‘Leave It to Beaver’: The Unlikely People Jerry Mathers Said Opened and Answered His and Tony Dow’s Fan Mail
When the classic television series Leave It to Beaver began airing in 1957, it made instant stars out of its child actors, Jerry Mathers and Tony Dow.
According to Mathers, an immediate result of their fame were bags and bags of fan mail.
And these were the unexpected personnel handling all those messages from fans.
Mathers and Dow are as close as real-life brothers
Although several of the show’s cast members have died in the years since the beloved family comedy went off the air, Mathers and Dow haven’t allowed the years to distance them. The friends keep in touch and appeared on Today in 2017 to mark the show’s 60th anniversary.
As Mathers said, “We’re good friends. Anything goes on in our families, we know about it.” To which Dow interjected, “He’s still a squirt, though.”
Mathers’ mother was responsible for his successful career
Jerry Mathers’ mom supported him throughout his acting career, which began at the age of 2, when she was approached by a clothing catalog company representative while shopping with her son. The rep felt Mathers would be a perfect model for her company. His mother was at first reluctant to sign her son up. However, as Mathers told the Television Academy Foundation in 2006, she was ultimately wooed, as any mother of a growing child would be, by the prospect of free clothes.
“A lady came up to her and said, ‘Your little boy looks just like the family in our catalog.
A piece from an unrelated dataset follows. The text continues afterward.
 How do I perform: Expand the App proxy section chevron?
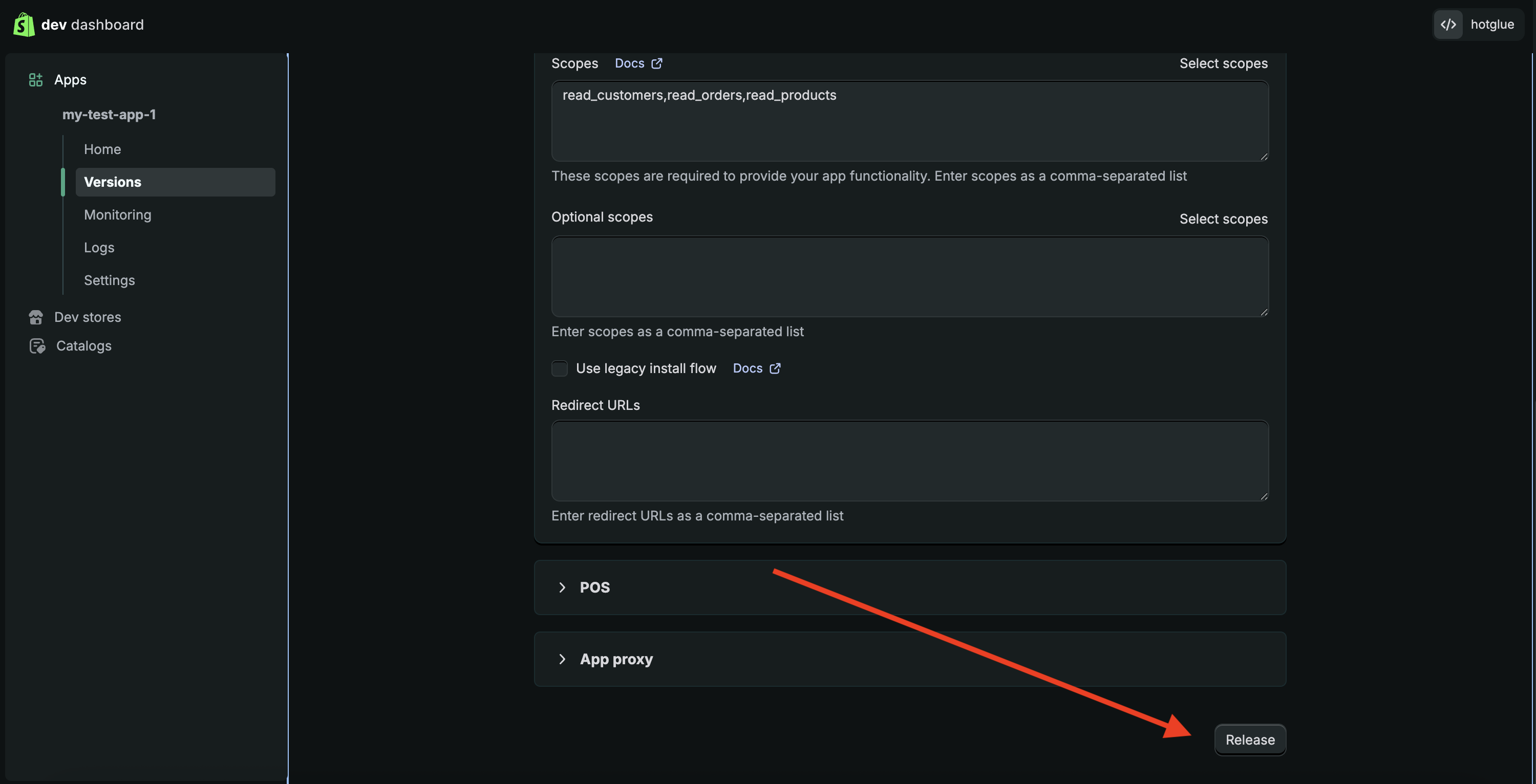(x=562, y=659)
Would it be possible for him to be a model for our catalog?’” he recalled. “‘We could pay him and he could keep all the clothes that he would wear.’ My mom said, ‘You know, he could probably do that.’ So that’s actually how I started,” Mathers said, laughing.
Here’s who handled the stars’ fan mail
As mentioned, the boys began receiving fan mail almost as quickly as the show aired. Their “PR firm” on the show handling their correspondence? Their moms, of course.
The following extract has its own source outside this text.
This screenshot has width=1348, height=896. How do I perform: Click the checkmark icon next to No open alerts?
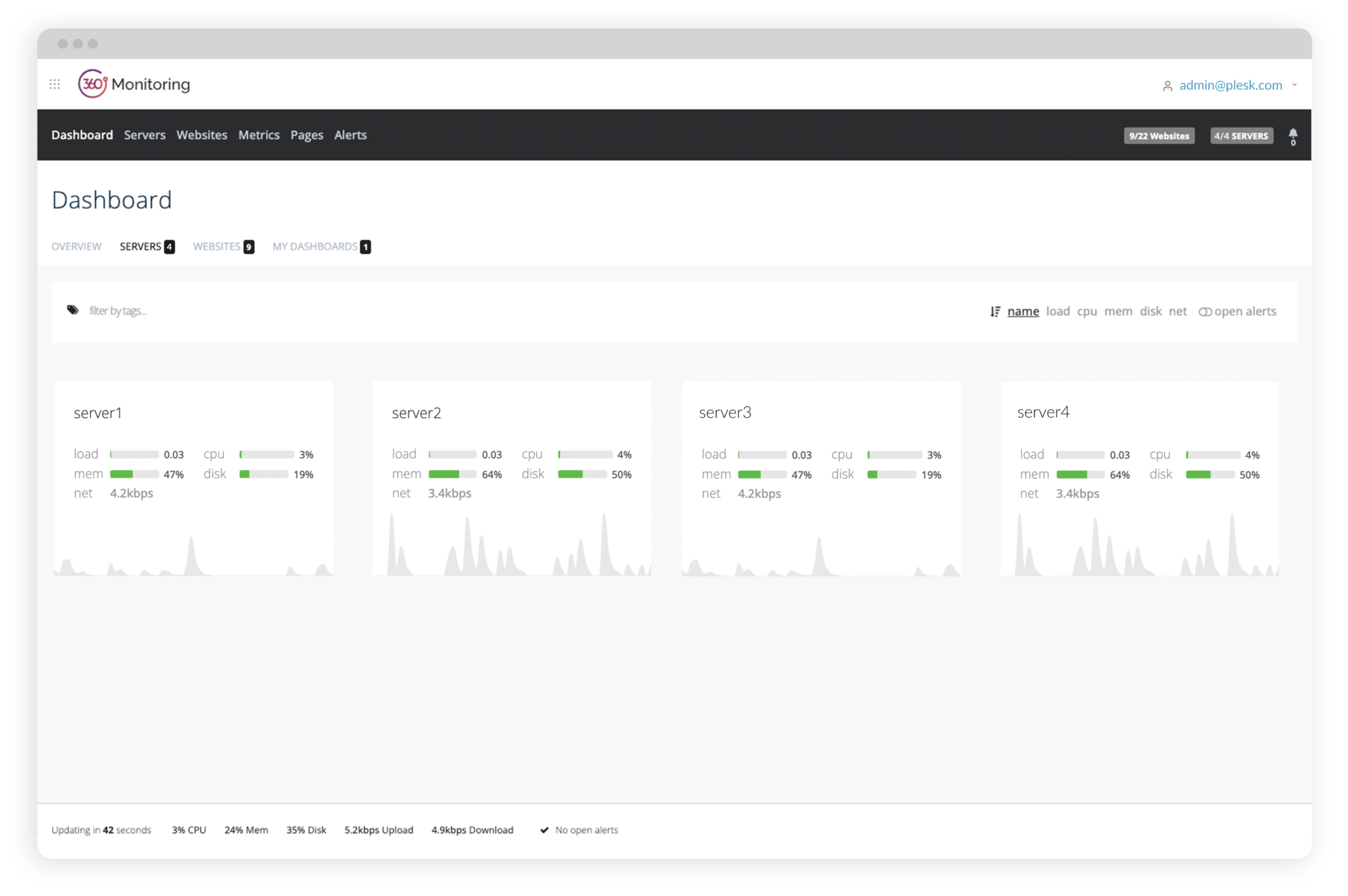pos(544,830)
“When I was working as an actor, because I was a juvenile, I had to have her pretty much come with me full time to the studio,” Mathers said. “She didn’t work [outside the home], but it really was a lot of work.”
The actor described how his mother threw himself into his career so much so that, along with co-star Tony Dow’s mother, the two women handled the huge amount of fan mail their sons received regularly.
“Her and Mrs. Dow both, when we were doing Leave It to Beaver spent most of their days answering fan mail,” the actor shared. “We would get those big mail bags, we would get sometimes four or five mail bags a week between Tony and myself of fan mail.
“People don’t realize what a big project fan mail is. Especially at that time, without computers, if [the fans] wanted something, you had to write them back. So, it was quite a project especially with that kind of volume of mail. So her and Mrs. Dow, that was not a full-time job, but they spent a lot of time doing that.”